Records provided:
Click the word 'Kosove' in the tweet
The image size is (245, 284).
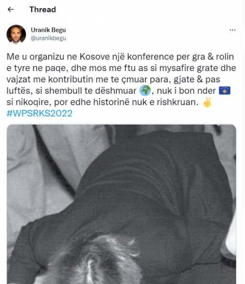point(95,57)
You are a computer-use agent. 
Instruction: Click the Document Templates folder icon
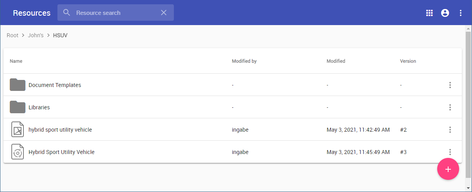[18, 85]
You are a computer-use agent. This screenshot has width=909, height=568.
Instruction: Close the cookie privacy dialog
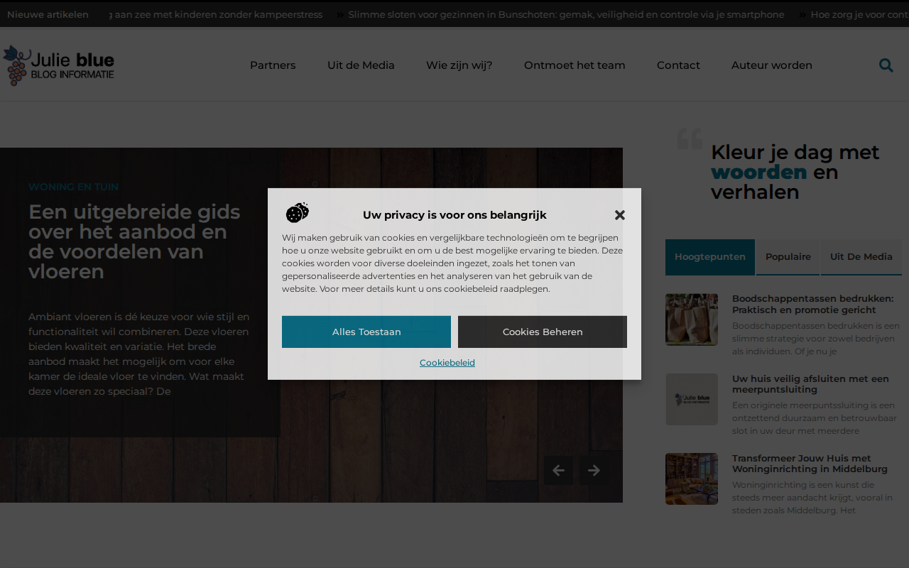[620, 215]
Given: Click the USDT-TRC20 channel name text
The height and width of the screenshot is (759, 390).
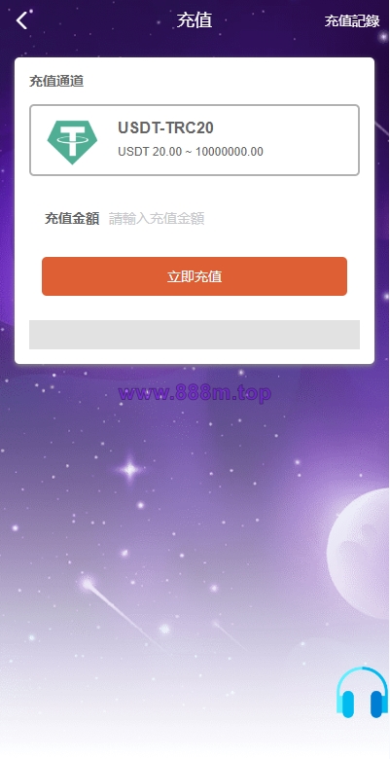Looking at the screenshot, I should click(165, 128).
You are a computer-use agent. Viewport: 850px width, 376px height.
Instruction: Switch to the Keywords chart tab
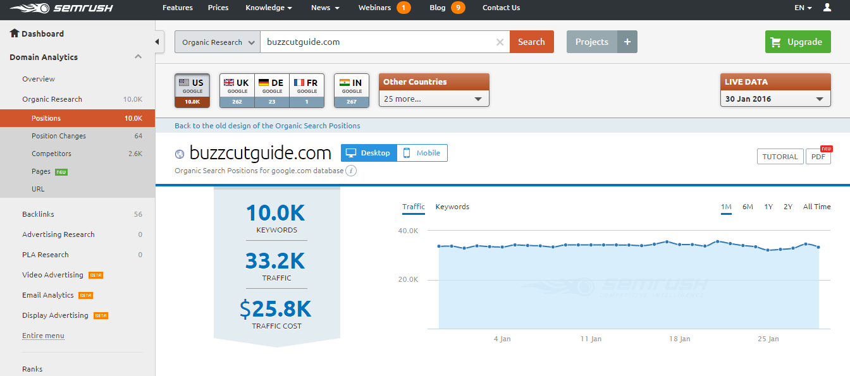pos(452,207)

Your instructions: Provide only the number of lines from the material above that include the word "computer".

Exercise response: 3